Alexis Omar González Hernández padece retinosis pigmentosa, una debilidad visual permanente, pero eso no le impidió alcanzar sus metas.

“Desde la primaria me incliné a realizar actividades deportivas”, cuenta el joven de 21 años de edad, quien desde niño practicaba deporte, y un entrenador físico y lo vio y lo invitó al equipo de golbol del Code.

Desde 2004 se integró al club deportivo del Code, y tan solo tres meses después, fue invitado a formar parte del equipo de alto rendimiento, y desde entonces ha permanecido en el Code.

En el Distrito Federal, en 2004, participó en la primera paralimpiada; al siguiente año viajó a Tabasco y obtuvo el segundo lugar en la disciplina. En Puebla se realizó en 2006 y ganó el primer lugar, posición que repitió en los siguientes dos años, en Hermosillo y Tamaulipas. En Michoacán, en 2009, llegó en la segunda posición, pero volvió a la cima en 2010, cuando compitió en la capital del país.
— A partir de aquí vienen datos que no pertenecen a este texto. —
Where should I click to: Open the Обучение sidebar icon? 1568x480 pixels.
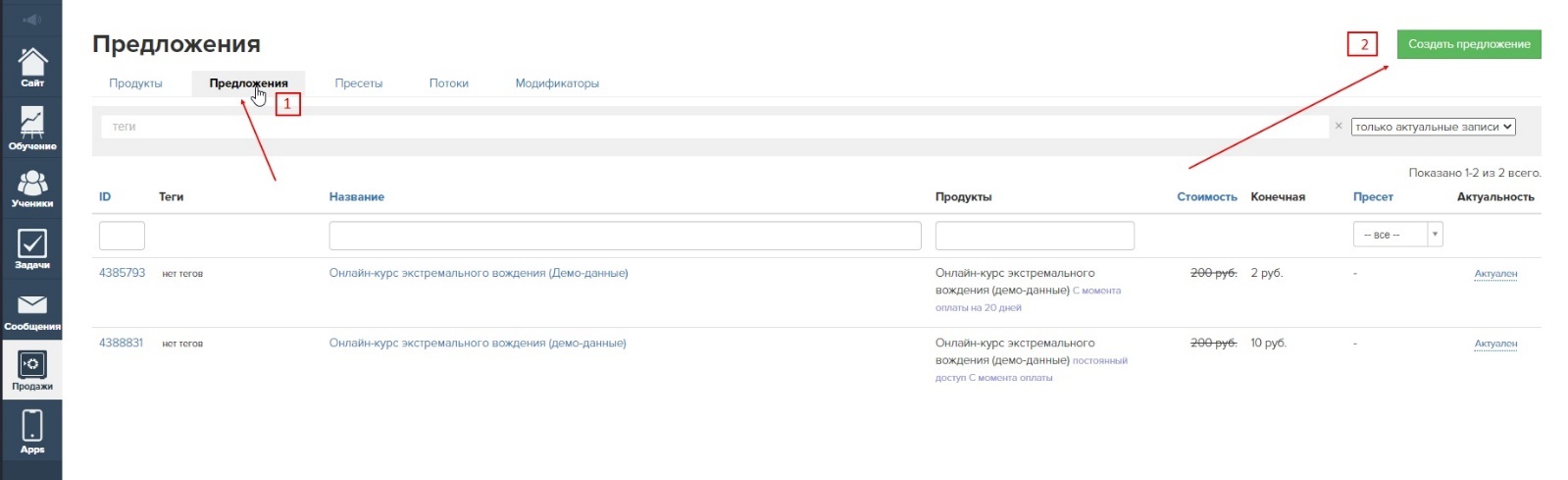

En Querétaro se llevó a cabo la competencia en 2011 y regresó a casa con el tercer lugar; ganó el primero en 2012, en Cuernavaca; segundo en Acapulco 2013, al igual que al siguiente año en Querétaro. Este año obtuvo el tercer lugar en Acapulco.

“El golbol no lo veo como una disciplina ya que es mi pasión que me nace. En mi casa entreno de las 6:00 a las 9:00 de la mañana. La segunda sesión es de 5:00 de la tarde a 8:00 de la noche, tengo un gimnasio en mi casa en donde realizo ejercicios de cardio, levantamiento de pesas, fortalezco codos y diversos ejercicios”, compartió.

“Me interesa estudiar leyes para poder representar de mi papá, sin embargo existen posibilidades de que no salga en listas, no obstante intentaré nuevamente ingresar, así es todo en la vida, sin embargo insiste, insiste, e insiste, no desistas”, expresó.

El recién egresado de preparatoria aspira a ingresar a la Facultad de Derecho. En su tiempo libre, ayuda a su padre en su empresa de tráileres.

Acerca de las condiciones de Guadalajara para las personas que padecen una discapacidad, reconoce no existe una infraestructura adecuada. “No hay instalaciones adaptables para nosotros, tampoco hay una educación cívica de parte de nuestra ciudadanía. Al parecer vamos avanzando respecto a las instalaciones de las nuevas construcciones de edificios y también existen rampas en las banquetas para las sillas de ruedas, pero se necesitan más recursos públicos para tener una mejor ciudad”, consideró.